Modifying the VC runtime to get better heap allocation stack traces

Today I was trying to track down some – how can I put this politely – “unusual” memory usage in some unmanaged code running inside Excel. I broke out WinDbg and tried the usual suspects to get an idea of how memory was being used. Unfortunately, the way that msvcr80.dll is built stopped me from getting decent stack traces for the allocations, so I decided to try and rebuild it with a fix to remedy the situation.

Collecting stack traces

One of the most helpful things the heap manager can do for you when investigating memory issues is to capture stack traces for each heap allocation. You can enable the “collect stack traces” heap flag using the gflags GUI or from within WinDbg:

0:006> !gflag +ust
Current NtGlobalFlag contents: 0x00001040
    hpc - Enable heap parameter checking
    ust - Create user mode stack trace database

This means that for each heap block (one located at 0x0bbf7308 in this case), you can see where it was allocated by using the -a (show all information) option:

0:006> !heap -p -a 0bbf7308 
    address 0bbf7308 found in
    _HEAP @ a630000
      HEAP_ENTRY Size Prev Flags    UserPtr UserSize - state
        0bbf7308 0073 0000  [07]   0bbf7310    00380 - (busy)
        Trace: 401c
        7c96d6dc ntdll!RtlDebugAllocateHeap+0x000000e1
        7c949d18 ntdll!RtlAllocateHeapSlowly+0x00000044
        7c91b298 ntdll!RtlAllocateHeap+0x00000e64
        78134333 MSVCR80!malloc+0x00000077

But the obvious problem with this is that the stack trace always stops at malloc. Something’s allocating some memory? You don’t say…

It turns out that this is a well understood and documented issue with the Microsoft VC++ runtime, variously known as msvcrt, msvcr70, msvcr71, msvcr80, msvcr90, etc. Unfortunately they’re all built using the stack frame pointer omission optimisation. Well they’re built with the -O1 (favour small code) option, which implies -Oy. This means that the fast stack-walking algorithm the heap manager uses stops at functions without a return address. The only way to get a decent trace in this situation would be to use the DbgHelp API along with the .pdb files, which would be far too slow to do at each allocation site.

“Fixing” it

So, given that the source for the runtime library ships as part of Visual Studio, maybe it would be possible to build it without the -Oy option?
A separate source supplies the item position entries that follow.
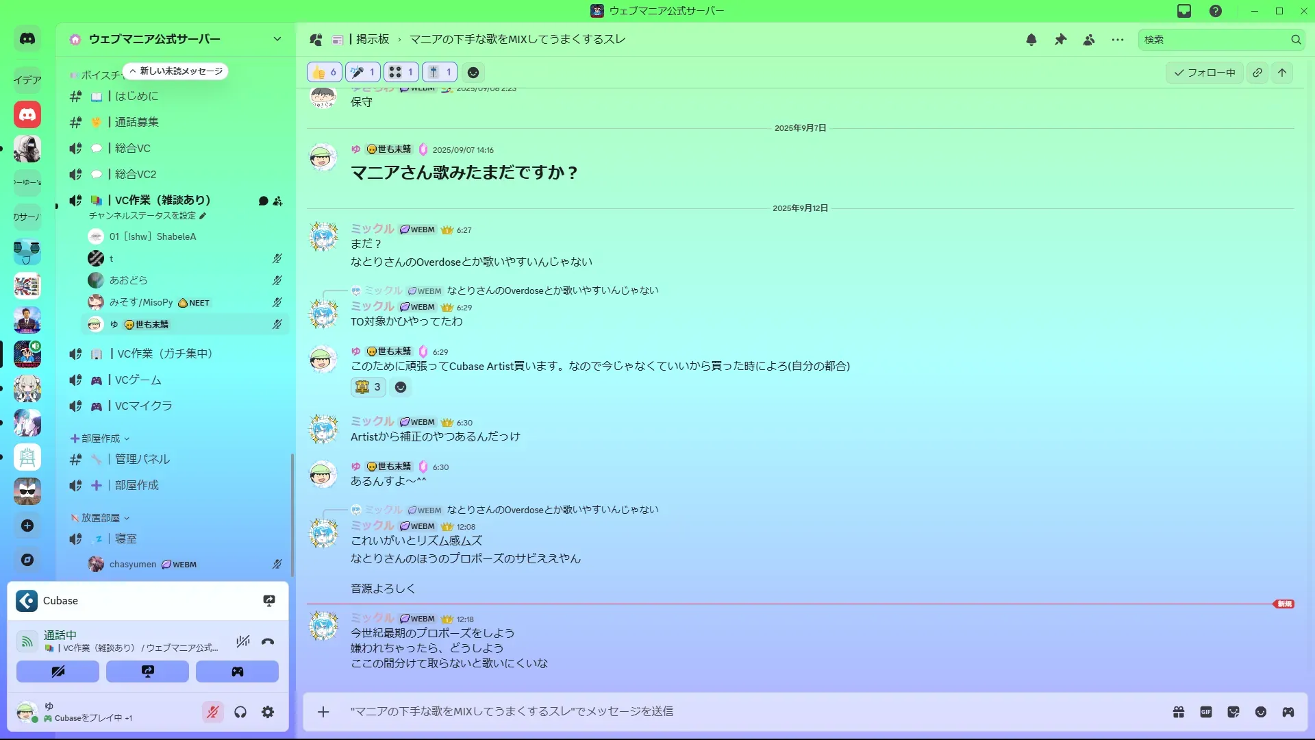Screen dimensions: 1315x740
Task: Open the 通話募集 channel
Action: [136, 122]
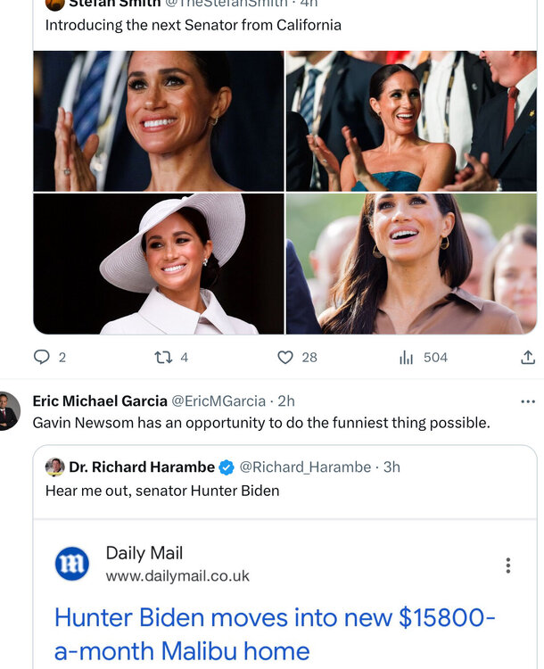Image resolution: width=544 pixels, height=669 pixels.
Task: Open the Hunter Biden Malibu home headline
Action: coord(275,633)
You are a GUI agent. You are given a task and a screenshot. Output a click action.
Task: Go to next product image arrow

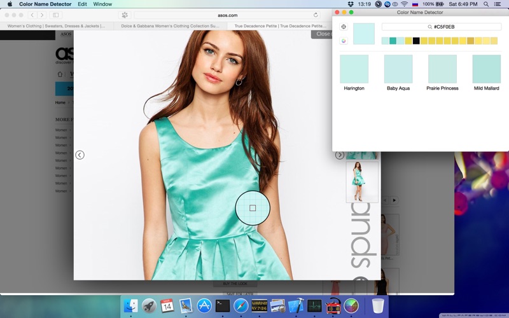tap(340, 155)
My first attempt at building it failed miserably with errors like:

NMAKE : fatal error U1073: don't know how to make 'build\intel\mt_obj\startup.lib'

Luckily this excellent page helped me get past this to a point where I could actually get a DLL built.

The next stage was to modify the build scripts to use different compiler switches. This was simply a case of changing line 69 of makefile.sub from:
CFLAGS=$(CFLAGS) -O1
to:
CFLAGS=$(CFLAGS) -O1 -Oy-

I thought I may have to also modify the build scripts to output a version of the DLL with the same name as the file I was replacing, msvcr80.dll, directly, in case there were internal references to the name in embedded manifests. There’s a section at the top of the build script for choosing a name for your private version of the library, but it strongly discourages use of the “reserved” MSVC* names. Luckily it turns out not to be necessary; the DLL is constructed in such a way as to be rename-able without any ill effects. I could build _sample_.dll (the default output name) and simply copy it to the destination directory in the SxS tree (C:\WINNT\WinSxS\x86_Microsoft.VC80.CRT_1fc8b3b9a1e18e3b_8.0.50727.3053_x-ww_b80fa8ca) and rename it.

Result

Now I get the expected full stack trace (names have been changed to protect the innocent):

0:006> !heap -p -a 0bbf7308 
    address 0bbf7308 found in
    _HEAP @ a630000
      HEAP_ENTRY Size Prev Flags    UserPtr UserSize - state
        0bbf7308 0073 0000  [07]   0bbf7310    00380 - (busy)
        Trace: 401c
        7c96d6dc ntdll!RtlDebugAllocateHeap+0x000000e1
        7c949d18 ntdll!RtlAllocateHeapSlowly+0x00000044
        7c91b298 ntdll!RtlAllocateHeap+0x00000e64
        78134333 MSVCR80!malloc+0x00000077
        7816207f MSVCR80!operator new+0x0000001d
        fa92336 leakydll!std::allocator,std::allocator > > >::allocate+0x00000016
        fa9879b leakydll!std::vector >::resize+0x0000005b
        ...
        ...etc...

That’ll make it much easier to work out what’s happening and who’s responsible. Of course, you should be careful with this modified version. Only use it on development machines, and make sure it doesn’t escape into the wild: with great power comes great responsibility.